Thursday, October 29, 2009

I feel a new beginning approaching, it brings a smile to my face and it also manages to make me feel the jitters to the point where I know this is right :)

God is great and God, you've taught me alot and I continue to learn from experiences.
Everything I've ever wanted seems to be on the same road now, I'm feeling good inside, I'm feeling happy too, thank you for being with me and blessing me abundantly with good health, success, love and happiness. It was all there all along, just took a while for me to see your plan :) silly me!

*hugs*

Wednesday, March 25, 2009

I haven’t moved on, I’m unable to.

I’m not sure if he has moved on or not, he asked me not to assume anything, so I won’t.

I’ve loved once, and once alone, I can’t love again, atleast not naturally. That place was filled up years ago. I’m happy I was lucky enough to fall in love atleast once in a lifetime.

I’m fine with having this love for him for the rest of my life, even if it’s only within me and stays peaceful inside ever so silently.

I love life itself, no complaints whatsoever, I deserve everything I have, everything that happened to me and that didn’t happen to me.

I haven’t moved on, I’m unable to.

Tuesday, March 17, 2009

Something doesn't seem to fit quite well....maybe it's the fact that you're not around....maybe I have to live with that empty feeling all my life....maybe giving in to circumstances was the only thing I could do because I really had no open arms waiting for me.....

Maybe.......


Friday, February 27, 2009

I miss you...and I have been missing you....for a while now......

Tuesday, February 24, 2009

ANJ LOVES THIS SONG!!!!!!!!!! =)


Well you dawned on me and you bet I felt it
I tried to be chill but you're so hot that I melted
I fell right through the cracks, and now I'm trying to get back

Before the cool done run out, I'll be giving it my bestest
And nothing's going to stop me but divine intervention
I reckon it's again my turn to win some or learn some

But I won't hesitate no more, no more
It cannot wait, I'm yours

Well open up your mind and see like me
Open up your plans and damn you're free
Look into your heart and you'll find love love love love

Listen to the music of the moment people, dance and sing
We're just one big family
And it's our God-forsaken right to be loved loved loved loved loved

So I won't hesitate no more, no more
It cannot wait, I'm sure
There's no need to complicate, our time is short
This is our fate, I'm yours

D-d-do do you, but do you, d-d-do
But do you want to come on
Scooch on over closer dear
And I will nibble your ear

I've been spending way too long checking my tongue in the mirror
And bending over backwards just to try to see it clearer
But my breath fogged up the glass
And so I drew a new face and I laughed

I guess what I be saying is there ain't no better reason
To rid yourself of vanities and just go with the seasons
It's what we aim to do, our name is our virtue

But I won't hesitate no more, no more
It cannot wait, I'm yours

Come on and open up your mind and see like me
(I won't hesitate)

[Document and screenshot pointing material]
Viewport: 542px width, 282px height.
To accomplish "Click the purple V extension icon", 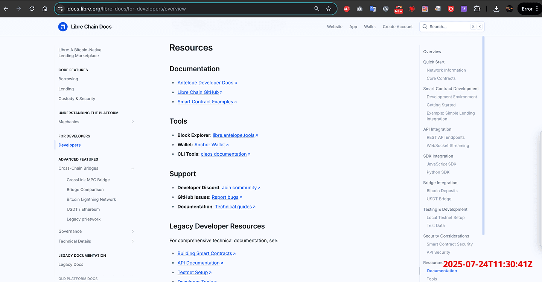I will pyautogui.click(x=464, y=8).
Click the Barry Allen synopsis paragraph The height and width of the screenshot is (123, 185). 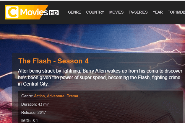(x=100, y=77)
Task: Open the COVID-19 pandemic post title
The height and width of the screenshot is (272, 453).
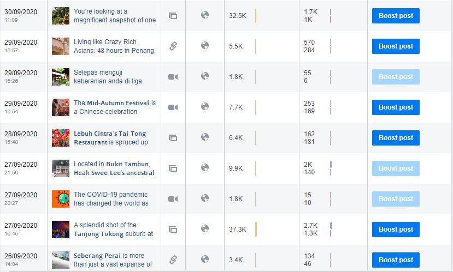Action: [x=111, y=199]
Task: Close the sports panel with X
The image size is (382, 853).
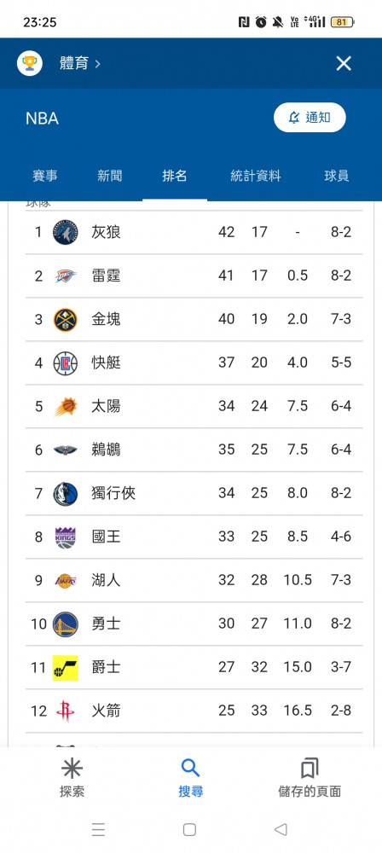Action: [344, 64]
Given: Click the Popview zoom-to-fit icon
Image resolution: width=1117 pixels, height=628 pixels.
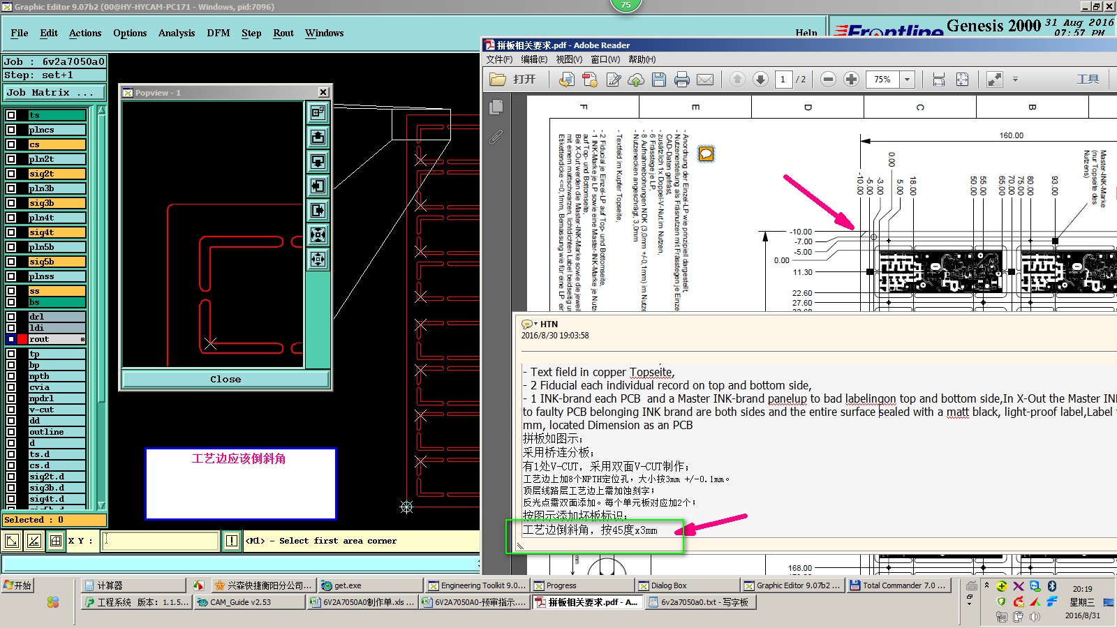Looking at the screenshot, I should click(318, 234).
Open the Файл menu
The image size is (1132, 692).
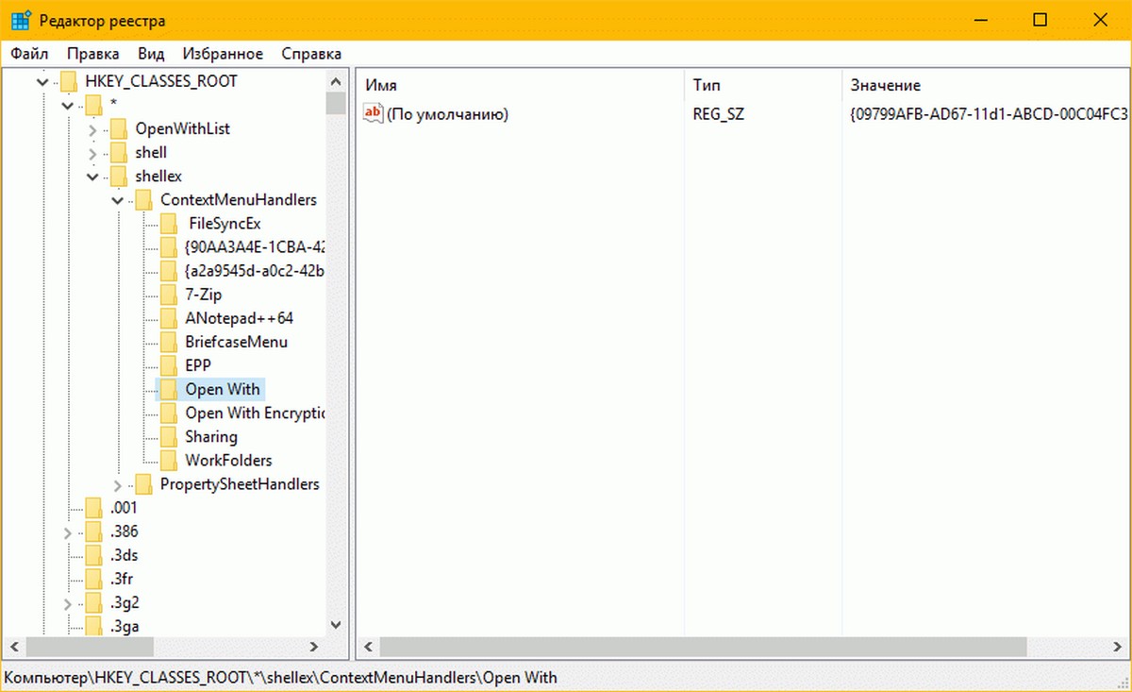point(29,54)
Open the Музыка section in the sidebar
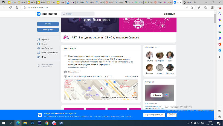This screenshot has height=126, width=223. [x=45, y=40]
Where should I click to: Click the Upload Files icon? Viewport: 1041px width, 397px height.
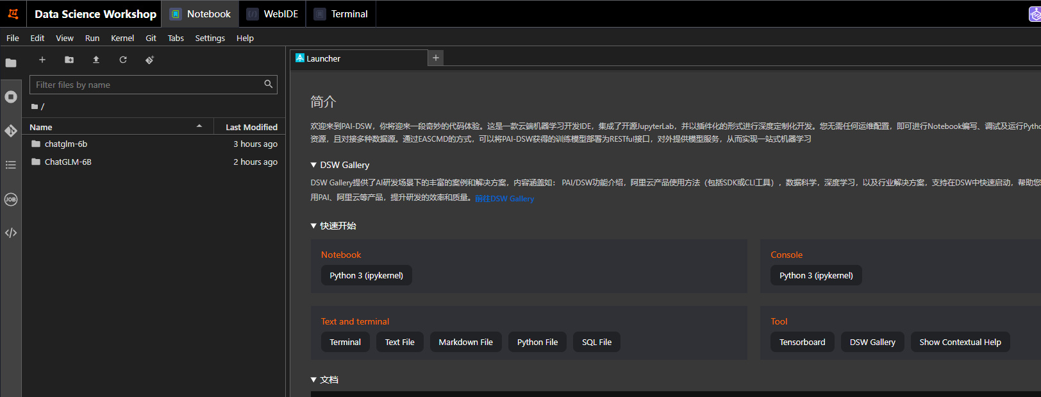pyautogui.click(x=96, y=60)
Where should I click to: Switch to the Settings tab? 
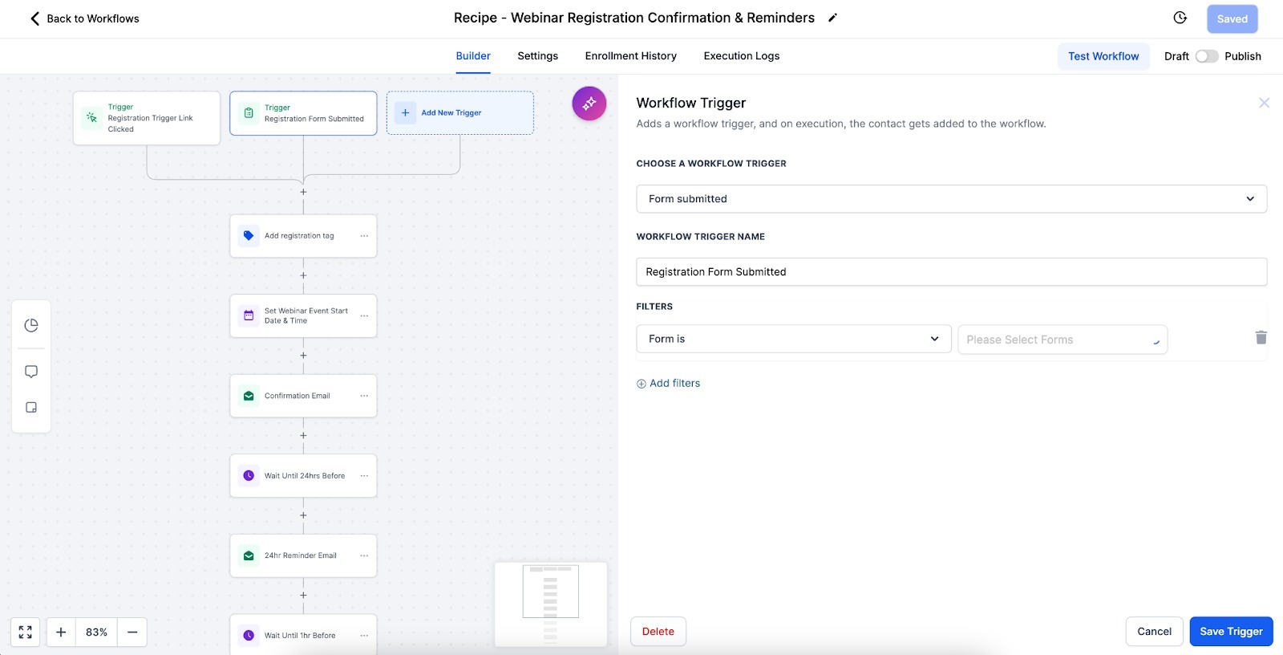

### WHAT TO WORK ON
**a.** Answer these questions about the dated blog posts:
(i) On what date was the post beginning "I feel a new beginning approaching" published?
(ii) In the March 25, 2009 post, what did he ask the writer not to do?
(iii) According to the February 24, 2009 post, who loves the song?
**b.** Write the next part of the dated blog posts, picking up right after their final line.

### FINAL RESULTS
**a.**
(i) Thursday, October 29, 2009
(ii) Not to assume anything
(iii) ANJ

**b.**
Open up your plans and damn you're free
(No more, no more)
Look into your heart and you'll find that the sky is yours
(It cannot wait, I'm sure)

So please don't, there's no need
(There's no need to complicate)
There's no need to complicate
(Our time is short)
'Cause our time is short
(This is our fate)
This is, this is, this is our fate
I'm yours

Oh, I'm yours
Oh, I'm yours
Oh, whoa, baby you believe I'm yours
You best believe, best believe I'm yours

Thursday, January 22, 2009

Believe in yourself

So easy to write...question yourself though - how difficult is it to FEEL???? i mean seriously ? How difficult? Even if you're not alot better off than most, you still are YOU. Don't you see - that's the best gift ever...that's bliss, feeling like you!!!

I stopped believing in myself for a few months, honestly, I gave up on life, ppl I care for, my interests, I gave up on everything, I even gave up on believe in God...can you believe it!?!? What a low phase that was!!!

Everything is alot clearer now, its the smae life, the same roads, the same people,the same workplace, the same bed, the same everything!!! BUT BUT BUTTTTTTTT the only thing that is different is my attitude! :) I owe this to God and to no one esle...

Whatever makes you feel good, just increase that and always bring youself back to that balance, whether you like it or not, that's the whole fun! Fun cannot be fun without experiencing bad times...i know -sad but true, i'm going through bad health now BUT AGAIN I KNOW this will be followed by good health...it has to come my way, I've invited the good health and the good times, before you know it I'll be as fit as a fiddle =D The key word is attitude...it's a true winner no matter what.

I'm not getting carried away incase that's how it seems, I know what I'm up against, but it's nothing that me and God (both of us together make a awesometastic team btw....!) can't get through.

Let's make a toast then, to new beginnings, to a new me, to a new us :) Everybody have fun tonight!!!! =) =) =) Welcome back girl!!!!

*Giggles*!!!

I believe in me. Do you believe in you?

Tuesday, January 13, 2009

I'm tired....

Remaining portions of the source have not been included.